Passage provided Block Start
With the Rangers, late summer 1835

Egglestoncabin.jpg

The Eggleston double cabin, now at Gonzales, is typical of early settlers' homes.

Texas Rangers' next foray encountered tragedies

Note: This continues the account of William Magill's time with the Texas Rangers in 1835.

Several additional companies responded to Robert Coleman's call for reinforcements, and they gathered at Parker's Fort. In early August, they moved as a single force, under Colonel John H. Moore, on a second campaign up the Brazos River. Heading northeast, they reached a Tawakoni village, which they found evacuated. Moore’s troops left after two days and traveled twenty miles over prairie to Post Oak Creek, a tributary of the Trinity River.

Scouts reported Indians in the area, and rangers formed into battle lines. Moore and adjutant James Neill held fifteen minutes of parade and maneuvers, then ordered the men to charge over boggy soil for several hundred yards through timber. The Indians fled, and the rangers pursued them for several more days through swollen streams and muddy bogs. Finding a small camp of Wacos, they killed one and captured five or six. Though the prisoners told them a larger group was camped shortly ahead, the Texans never encountered them. They traveled up the Trinity River as far as present day Dallas, crossed to the Brazos River, and followed it down, encountering five or six more Indians along the way.

During the reorganization at Parker’s Fort, William had moved from Coleman’s company to one led by Robert M. Williamson, where he served from July 25 until mustering out September 13. Williamson was a colorful, popular leader. In the fall, he would represent Bastrop (Mina) in the Consultation that established the provisional Texas government, which retroactively authorized the four companies from the summer as the first Texas Rangers battalion. Many historians consider the men of Coleman’s company to be the first official Rangers of Texas.

William was a member of Captain Williamson’s Mounted Riflemen as they scouted north, tracking Indian bands, hunting their food, and sleeping on the ground. They were taking the half dozen captured Waco Indians back to Bastrop, a journey of more than one hundred miles. Among them was a woman with a three-year-old daughter. Jenkins wrote, “The child was charming and pretty, and the men made much of her.”
Passage provided Block End
**Exercise tasks:**
**a.** In the account of William Magill's 1835 time with the Texas Rangers, what were the first and last dates of his service in Robert M. Williamson's company?
**b.** Translate this sentence from the Texas Rangers account into Spanish: "Scouts reported Indians in the area, and rangers formed into battle lines."
**c.** Recast the paragraph of the Texas Rangers account beginning "Several additional companies responded" as a short bulleted list that keeps its main facts.
Records Block Start
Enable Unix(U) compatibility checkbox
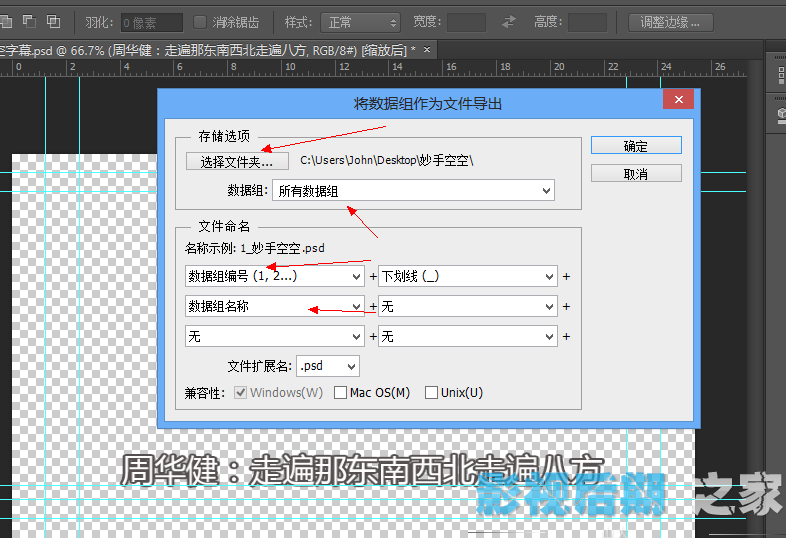pos(432,393)
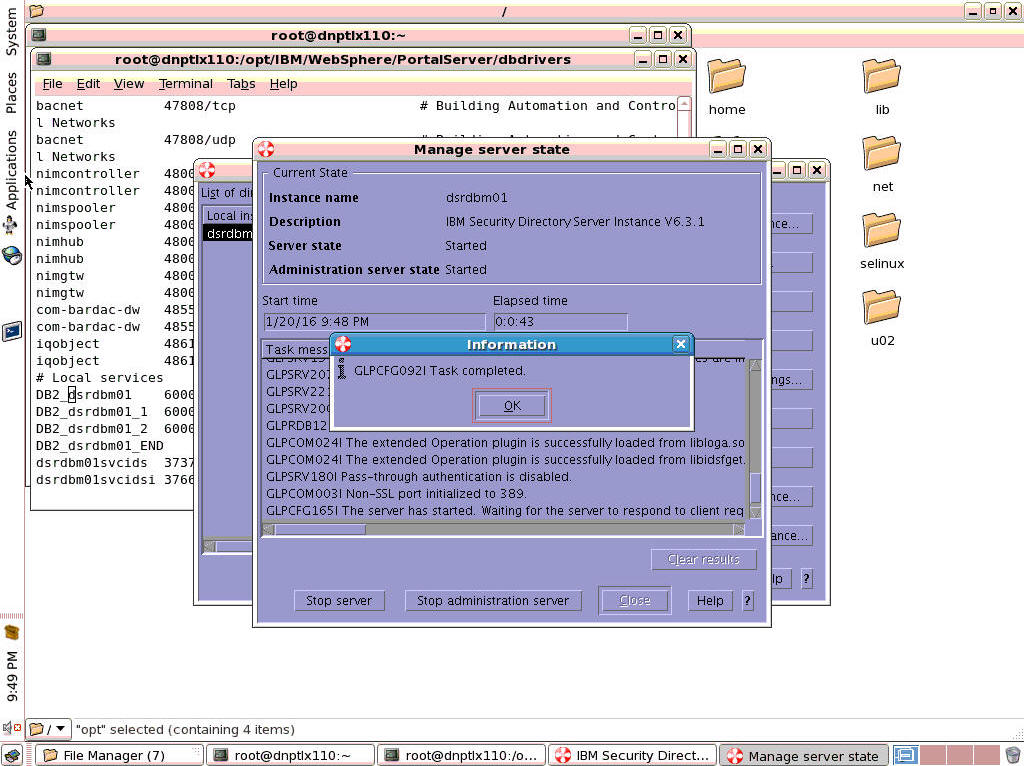This screenshot has width=1024, height=766.
Task: Click OK in the Information dialog
Action: click(511, 405)
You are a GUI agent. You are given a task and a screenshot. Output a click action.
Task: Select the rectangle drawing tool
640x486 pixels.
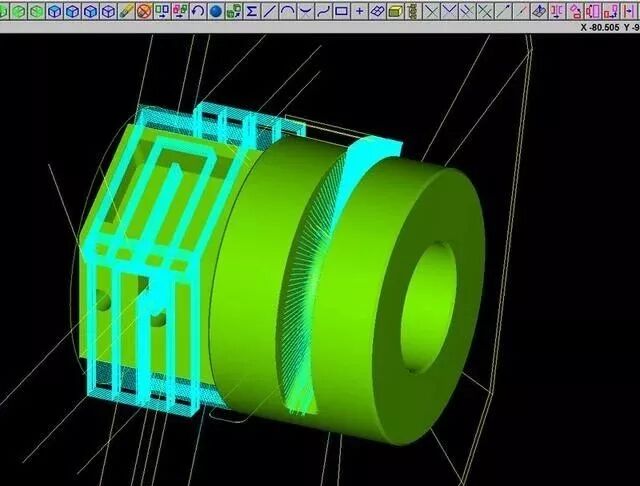pos(341,11)
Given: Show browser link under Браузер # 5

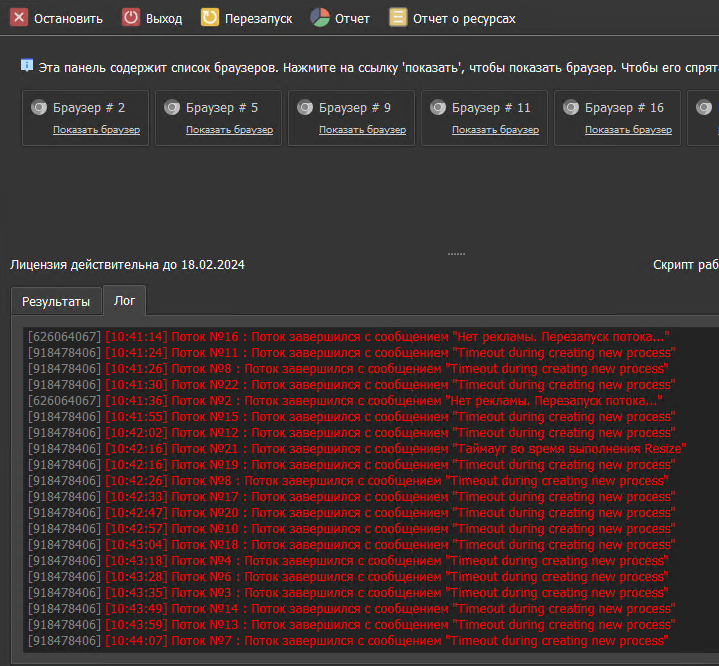Looking at the screenshot, I should tap(229, 130).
Records Block End
**Expected results:**
**a.** From July 25 until September 13.

**b.** Los exploradores informaron de la presencia de indios en la zona, y los rangers se formaron en líneas de batalla.

**c.**
- Several more companies answered Robert Coleman's call for reinforcements and gathered at Parker's Fort.
- In early August, they moved as one force under Colonel John H. Moore on a second campaign up the Brazos River.
- Heading northeast, they found a Tawakoni village that had been evacuated.
- After two days, they traveled twenty miles over prairie to Post Oak Creek, a tributary of the Trinity River.